## Available data

◆ ◆ ◆ ◆

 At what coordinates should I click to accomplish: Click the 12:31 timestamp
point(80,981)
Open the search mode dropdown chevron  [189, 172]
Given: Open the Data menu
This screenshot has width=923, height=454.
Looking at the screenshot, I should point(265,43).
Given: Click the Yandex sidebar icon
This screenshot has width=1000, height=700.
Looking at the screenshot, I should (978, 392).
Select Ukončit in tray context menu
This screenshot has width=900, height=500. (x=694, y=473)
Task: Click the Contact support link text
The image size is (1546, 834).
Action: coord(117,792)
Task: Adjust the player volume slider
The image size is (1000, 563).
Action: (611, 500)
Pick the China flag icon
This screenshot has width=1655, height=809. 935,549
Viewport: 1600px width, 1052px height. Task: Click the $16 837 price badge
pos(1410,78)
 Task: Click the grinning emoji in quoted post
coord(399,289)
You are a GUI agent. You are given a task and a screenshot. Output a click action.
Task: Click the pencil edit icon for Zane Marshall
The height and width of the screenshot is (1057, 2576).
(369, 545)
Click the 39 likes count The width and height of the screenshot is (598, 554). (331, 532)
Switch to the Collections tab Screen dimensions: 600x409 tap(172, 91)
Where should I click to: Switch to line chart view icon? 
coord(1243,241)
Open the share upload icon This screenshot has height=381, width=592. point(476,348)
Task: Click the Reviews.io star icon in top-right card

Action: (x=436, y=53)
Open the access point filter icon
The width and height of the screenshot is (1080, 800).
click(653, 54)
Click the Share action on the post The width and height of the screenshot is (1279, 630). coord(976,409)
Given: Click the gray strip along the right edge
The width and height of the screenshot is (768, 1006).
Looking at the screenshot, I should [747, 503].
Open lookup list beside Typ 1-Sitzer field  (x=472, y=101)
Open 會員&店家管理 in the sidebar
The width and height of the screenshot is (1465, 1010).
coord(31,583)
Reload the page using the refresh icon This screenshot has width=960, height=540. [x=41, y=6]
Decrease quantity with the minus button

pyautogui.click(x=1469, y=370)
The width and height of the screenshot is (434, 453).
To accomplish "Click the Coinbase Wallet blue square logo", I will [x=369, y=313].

◆ ◆ ◆ ◆

## Aim of the task
Nothing in the data should be altered; please repeat it exactly.

## The completed task
 At what coordinates should I click to accomplish: Click the 12:31 timestamp
point(80,981)
Open the search mode dropdown chevron  [189, 172]
Given: Open the Data menu
This screenshot has width=923, height=454.
Looking at the screenshot, I should point(265,43).
Given: Click the Yandex sidebar icon
This screenshot has width=1000, height=700.
Looking at the screenshot, I should (978, 392).
Select Ukončit in tray context menu
This screenshot has width=900, height=500. (x=694, y=473)
Task: Click the Contact support link text
The image size is (1546, 834).
Action: coord(117,792)
Task: Adjust the player volume slider
The image size is (1000, 563).
Action: (611, 500)
Pick the China flag icon
This screenshot has width=1655, height=809. 935,549
Viewport: 1600px width, 1052px height. Task: Click the $16 837 price badge
pos(1410,78)
 Task: Click the grinning emoji in quoted post
coord(399,289)
You are a GUI agent. You are given a task and a screenshot. Output a click action.
Task: Click the pencil edit icon for Zane Marshall
The height and width of the screenshot is (1057, 2576).
(369, 545)
Click the 39 likes count The width and height of the screenshot is (598, 554). (331, 532)
Switch to the Collections tab Screen dimensions: 600x409 tap(172, 91)
Where should I click to: Switch to line chart view icon? 
coord(1243,241)
Open the share upload icon This screenshot has height=381, width=592. point(476,348)
Task: Click the Reviews.io star icon in top-right card

Action: (x=436, y=53)
Open the access point filter icon
The width and height of the screenshot is (1080, 800).
click(653, 54)
Click the Share action on the post The width and height of the screenshot is (1279, 630). coord(976,409)
Given: Click the gray strip along the right edge
The width and height of the screenshot is (768, 1006).
Looking at the screenshot, I should [747, 503].
Open lookup list beside Typ 1-Sitzer field  (x=472, y=101)
Open 會員&店家管理 in the sidebar
The width and height of the screenshot is (1465, 1010).
coord(31,583)
Reload the page using the refresh icon This screenshot has width=960, height=540. [x=41, y=6]
Decrease quantity with the minus button

pyautogui.click(x=1469, y=370)
The width and height of the screenshot is (434, 453).
To accomplish "Click the Coinbase Wallet blue square logo", I will [x=369, y=313].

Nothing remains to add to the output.